- _Supplied records_
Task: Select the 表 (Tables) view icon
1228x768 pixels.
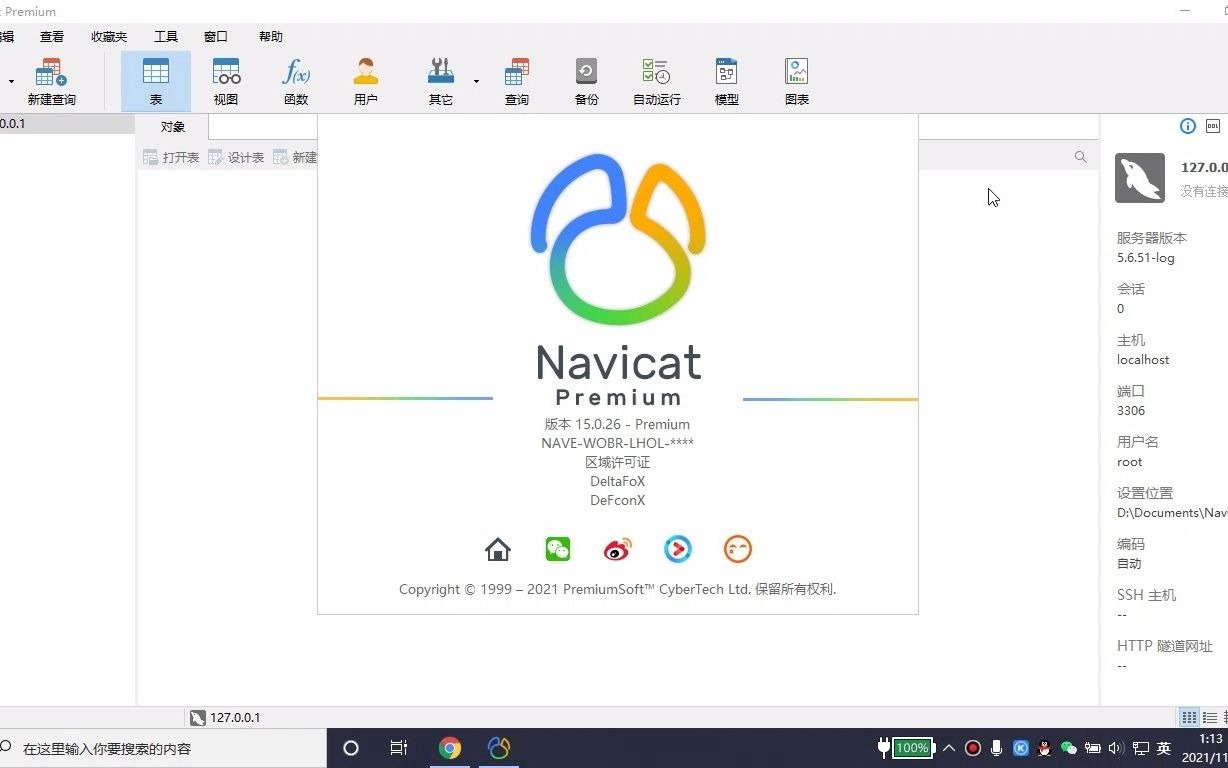Action: pos(156,80)
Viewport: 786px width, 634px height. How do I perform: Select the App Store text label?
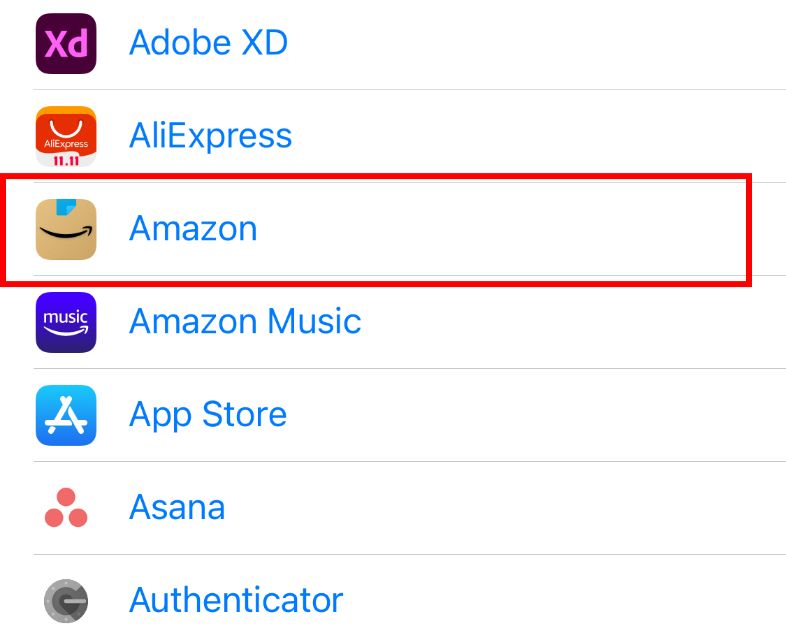[x=208, y=415]
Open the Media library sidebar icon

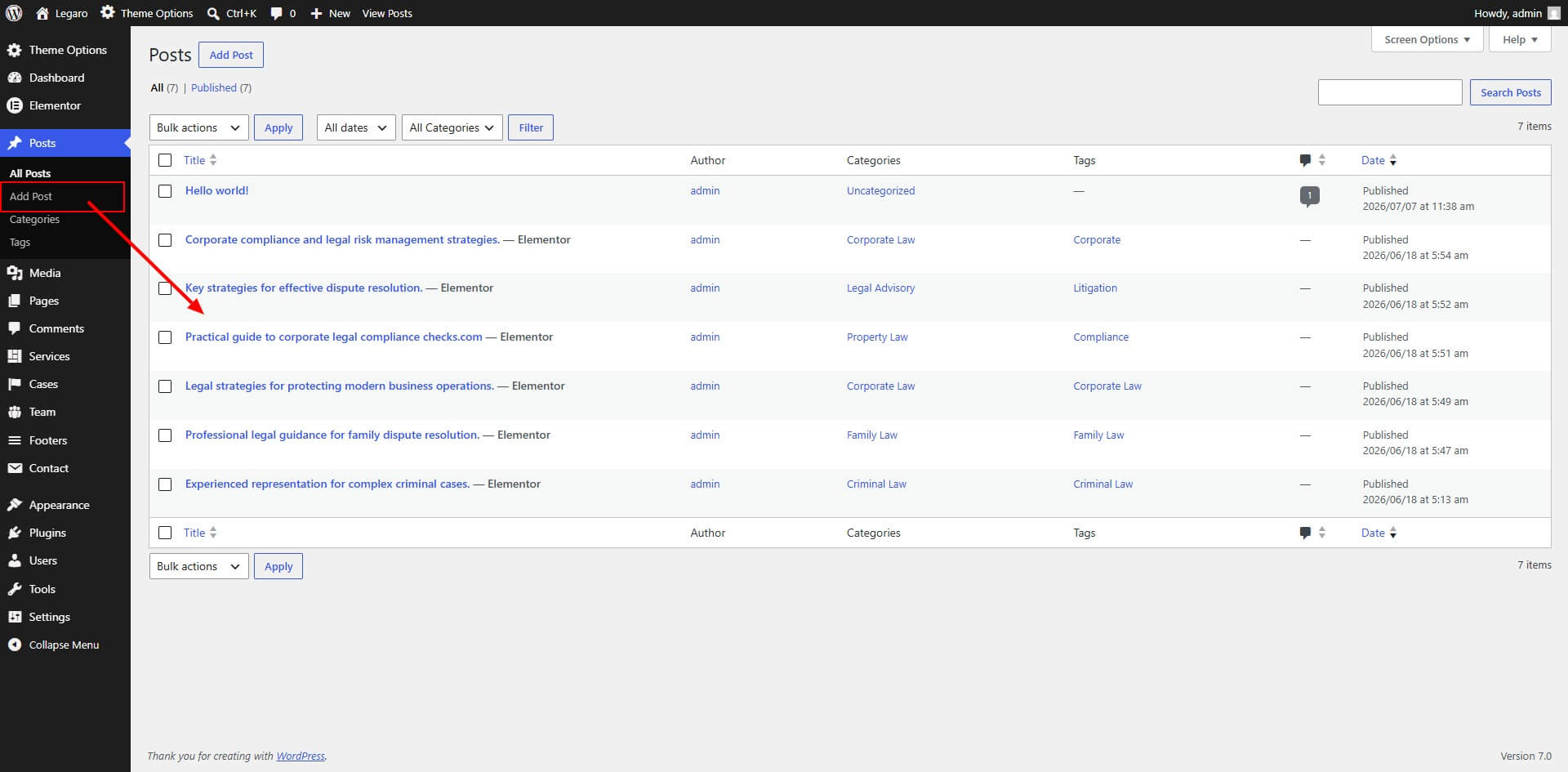[x=14, y=273]
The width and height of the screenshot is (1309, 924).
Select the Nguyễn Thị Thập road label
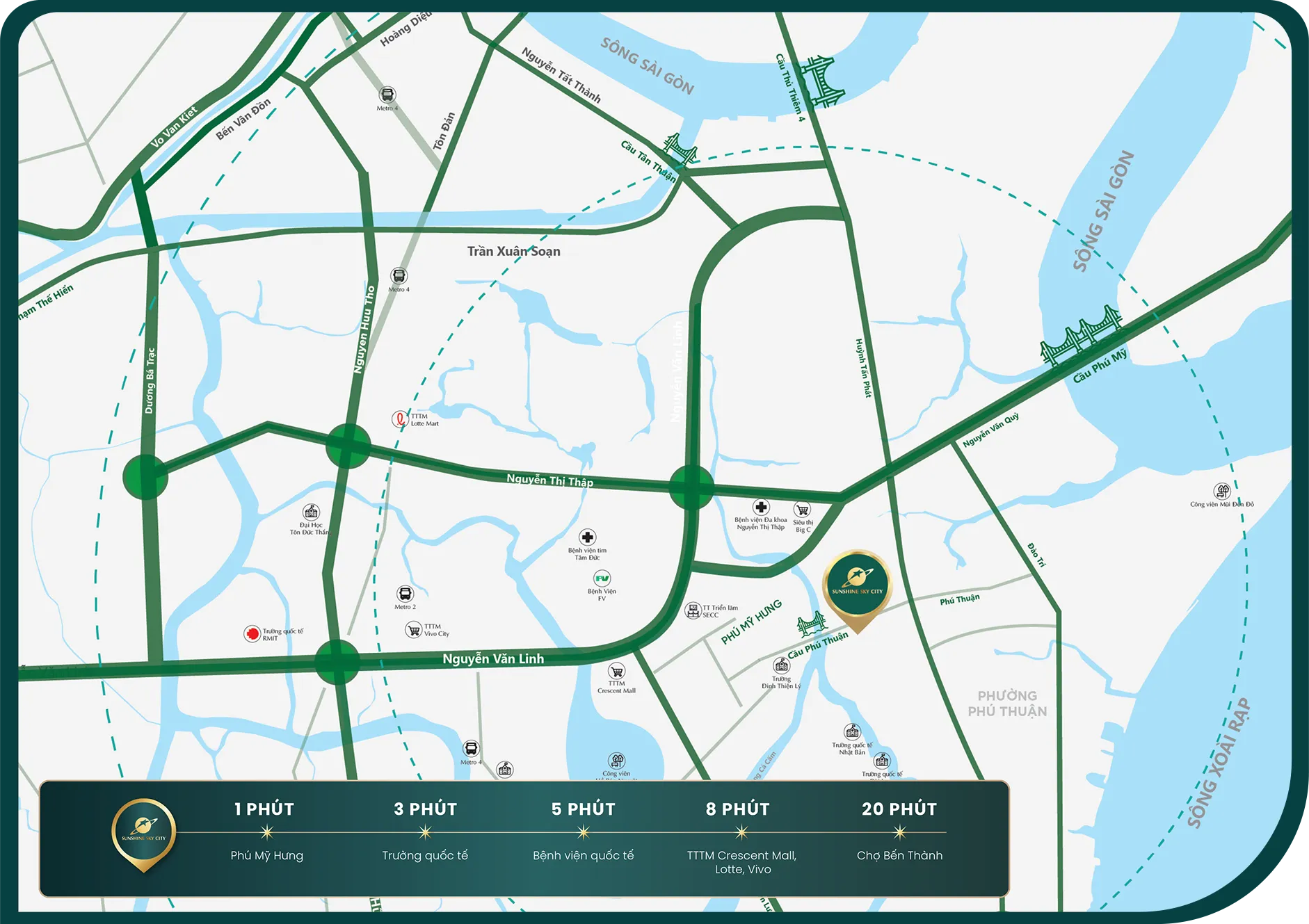pos(549,480)
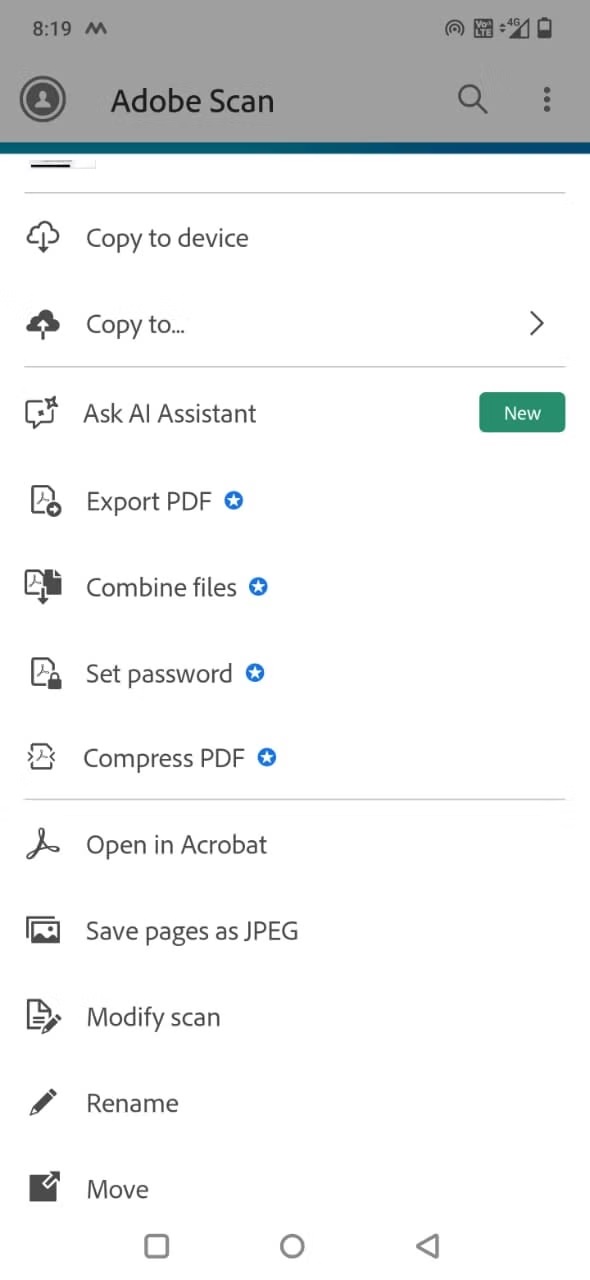The height and width of the screenshot is (1280, 590).
Task: Tap the green New badge
Action: pos(522,413)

- _How to complete this task_
Copy the listing in full and without alteration, omitting every picture.

- _Exercise result_
Task: Select the 表 (Tables) view icon
1228x768 pixels.
Action: pos(156,80)
Viewport: 786px width, 634px height. How do I perform: Select the App Store text label?
[x=208, y=415]
Open the Media library sidebar icon

[x=14, y=273]
The width and height of the screenshot is (1309, 924).
Select the Nguyễn Thị Thập road label
pos(549,480)
The height and width of the screenshot is (1280, 590).
Task: Tap the green New badge
Action: pos(522,413)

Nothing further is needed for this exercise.